C’è quel tormentone in cui, durante qualunque discussione anche sul sesso degli angeli, salta su uno che chiosa: “Ma il Pd?” Già, ma il Pd in questa elezione comasca come ne esce? Qual è lo stato di salute di un partito che in città, nel giro di tre anni è passato dal 44% delle Europee al 14% delle Comunali di domenica che, dopo aver conquistato il Comune capoluogo, quelli di Mariano e Olgiate Comasco e tanti altri centri del territorio si vede escluso dai ballottaggi di Cantù ed Erba, e in corsa distanziato a Como soprattutto grazie al candidato sindaco, peraltro neppure scelto dal partito. Sì, perché senza la campagna elettorale pancia a terra di Maurizio Traglio e il migliaio e rotti di preferenze portate a casa da Barbara Minghetti e Vittorio Nessi, le due punte della lista civica dell’imprenditore, probabilmente Alessandro Rapinese non avrebbe visto morire all’alba il suo sogno. Qualcosa si è perso a sinistra, proprio a causa del candidato, ma le rotture consumate con i gruppi di Bruno Magatti e Celeste Grossi non sono certo attribuibili a lui,.

Il Pd insomma esce alquanto ammaccato da questo passaggio elettorale così come i Cinque Stelle che però, non ce ne vogliano, da queste parti sono sempre stati ai margini. E allora in vista del secondo round comasco che potrebbe comunque rimescolare le carte, è il caso di parlare di occasione perduta. Non tanto per il calo di consensi, del tutto prevedibile. Nel 2014 si andò ai seggi all’apogeo della stagione renziana e con gli 80 euro in saccoccia. Il discorso è più ampio e investe tutti i cinque anni in cui, per la prima volta, il partito è assurto al governo della città senza poi riuscire a consolidare la propria leadership. E il risultato di domenica, seppure omologabile al resto d’Italia (il che può essere un’attenuante ma anche un aggravante) è lì a dimostrarlo. Cinque anni fa, Mario Lucini riuscì a conquistare i consensi di una parte del blocco sociale moderato che si era sempre tenuto ben alla larga dal centrosinistra. Ma quei voti in libera uscita sono tornati a casa, salvo qualcuno e solo grazie alle relazioni coltivate da Traglio.

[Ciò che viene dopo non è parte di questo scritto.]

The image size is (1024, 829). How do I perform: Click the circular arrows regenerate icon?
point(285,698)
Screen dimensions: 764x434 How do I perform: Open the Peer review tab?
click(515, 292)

La responsabilità è certo del sindaco e dell’amministrazione uscente che non sono riusciti nella mission di risolvere il problema del lungolago, ma anche del gruppo dirigente del Pd che, a causa delle divisioni interne, non ha mai o quasi posto la questione del governo del territorio al centro della propria azione politica. Anche i meriti dell’azione di governo della giunta Lucini sono difficilmente ascrivibili all’opera del partito che neppure è riuscito a diventare un punto di riferimento forte della società e delle tante energie positive di Como.

Di fatto, il sindaco Lucini è rimasto solo a sbagliare. Con il partito distratto o impegnato in altre questioni. E gli elettori hanno presentato il conto. L’occasione di ampliare la testa di ponte conquistata cinque anni fa è sfumata. E chissà quando se ne ripresenterà un’altra. Forse anche domenica 25. Ma sarebbe il caso di cambiare in fretta passo, come promesso spesso invano, nello slogan dell’amministratore uscente.

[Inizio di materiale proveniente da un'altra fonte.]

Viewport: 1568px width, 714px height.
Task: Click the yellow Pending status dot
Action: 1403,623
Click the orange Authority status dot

Certo, si potrebbe dire che è venuto meno quell’effetto Renzi che aveva gonfiato le vele del Pd comasco. Ma forse è qui il problema, che investe anche il centrodestra. È mai possibile, infatti, che la politica a Como riesca ad affermarsi solo per fattori esogeni (si veda nell’ambito moderato l’effetto negli anni passati, i lunghi effetti determinati dalle leadership di Silvio Berlusconi e Roberto Formigoni)? E che territorio non sia capace di selezionare un gruppo di comando, di opinion leader della società capaci di intercettare il consenso e la partecipazione (che è crollata domenica) e giocarli come carte pesanti sui tavoli decisionali che futuro potrà avere.

Il tema è forte, complesso, richiede tempo e soprattutto personaggi all’altezza dei ruoli. Potrebbe essere un percorso possibile da avviare anche dopo il 25, quando si conoscerà il nome del nuovo sindaco.

E, poiché i partiti a Como sembrano aver perso la capacità di essere cinghie di trasmissione delle istanze e delle energie del territorio, dovrebbe essere lui ad assumere la guida del processo. Dovrà essere attorniato da una squadra all’altezza della difficoltà della sfida ed essere capace di spendersi al massimo delle proprie capacità. Altrimenti, il rischio è quello di ritrovarsi, tra cinque anni a rimpiangere un’altra occasione perduta.